Viele Frauen trugen ihre traditionellen bunten Kleider

Meral Danış Beştaş ging auf die „menschenverachtenden Zustände“ in der Türkei ein. Das Land werde dem „Foltersystem Imrali“ unterworfen, de facto sei die gesamte Gesellschaft isoliert. „Niemand kann seine Meinung demokratisch und frei äußern. Wir erleben eine verschärfte Isolation, mit der die Gesellschaft unterdrückt werden soll.
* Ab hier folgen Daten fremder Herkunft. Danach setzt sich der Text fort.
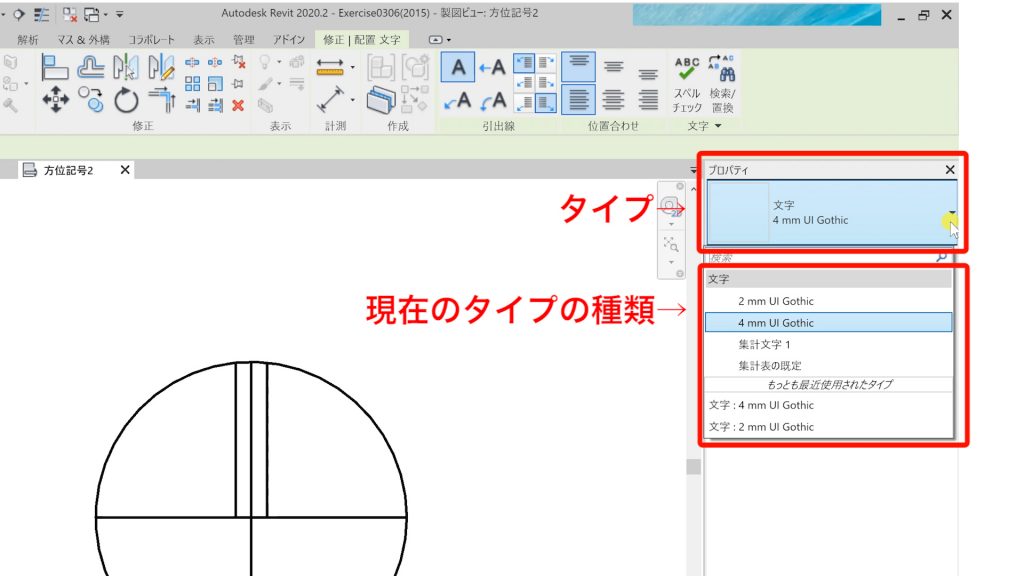Open the コラボレート ribbon tab
Image resolution: width=1024 pixels, height=576 pixels.
150,40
Dieses Regime begann sein Unrecht zuerst in Imrali und machte es zur Regierungsform im ganzen Land“, so Beştaş. Im weiteren Verlauf ging die Politikerin auf die Situation in den Gefängnissen ein, die sie als „entwürdigend“ beschrieb. „Wir fordern die umgehende Freilassung aller politischen Gefangenen, an erster Stelle Abdullah Öcalan.“

Nach weiteren Redebeiträgen wurde eine Solidaritätsbotschaft der Allianz demokratischer Frauen im Nahen Osten und Nordafrika (NADA) verlesen. Darin hieß es unter anderem: „Trotz der Angriffe der Regierung auf das Leben von Frauen, die darauf abzielen, ihre erkämpften Rechte an sich zu reißen, sowie der Eskalation der Welle der Spezialkriegsmethoden gegen kurdische Frauen, den Verhaftungen und der systematischen Gewalt, denen sie ausgesetzt sind, nehmen die Frauenkämpfe nicht ab, sondern zu. Dies gilt es zu würdigen.“

Sêrt

Die Hauptrede auf der Kundgebung in Sêrt kam von der HDP-Sprecherin Ebru Günay. Die Politikerin hob den Anstieg von staatlicher und patriarchaler Gewalt gegen Frauen in der Türkei hervor. Verantwortlich dafür sei in erster Linie die unsoziale und auf Krieg ausgerichtete Politik des Erdogan-Regimes. „Frauen leben aufgrund eines nationalistischen, militaristischen und sexistischen Klimas in einer Gewaltspirale aus sexueller und häuslicher Gewalt, wirtschaftlicher Unterdrückung und psychologischer Erniedrigung. Es handelt sich im Grunde um einen mehrdimensionalen Krieg gegen Frauen, der sich vor allem gegen die kurdische Frau richtet“, sagte Günay. Es gehe um die Vorherrschaft über kurdische Frauen. Als Wurzel dieser Kriegspolitik machte die Politikerin die Isolation auf Imrali aus. Sodann forderte Günay die Freilassung Abdullah Öcalans. „Kommt er frei, steht dem Weg zum Frieden nichts mehr im Weg. Herrscht Frieden, gibt es Demokratie statt Krieg.“

Ausgiebige Tänze dürfen bei kurdischen Veranstaltungen nicht fehlen

Die HDP und TJA organisieren zum diesjährigen 8. März Veranstaltungen in fast vierzig Städten. Vielerorts dauern die Feierlichkeiten noch an.